_RECORD EXCERPTS_:
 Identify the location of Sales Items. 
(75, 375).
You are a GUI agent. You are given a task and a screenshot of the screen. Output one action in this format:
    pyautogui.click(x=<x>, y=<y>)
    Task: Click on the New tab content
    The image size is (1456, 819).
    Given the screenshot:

_SHORT EXERCISE_: Render every line of the entries above as a JSON list of strings, one string per line, with blank lines omitted.

_OUTPUT_:
[
  " Identify the location of Sales Items. ",
  "(75, 375).",
  "You are a GUI agent. You are given a task and a screenshot of the screen. Output one action in this format:",
  "    pyautogui.click(x=<x>, y=<y>)",
  "    Task: Click on the New tab content",
  "    The image size is (1456, 819).",
  "    Given the screenshot:"
]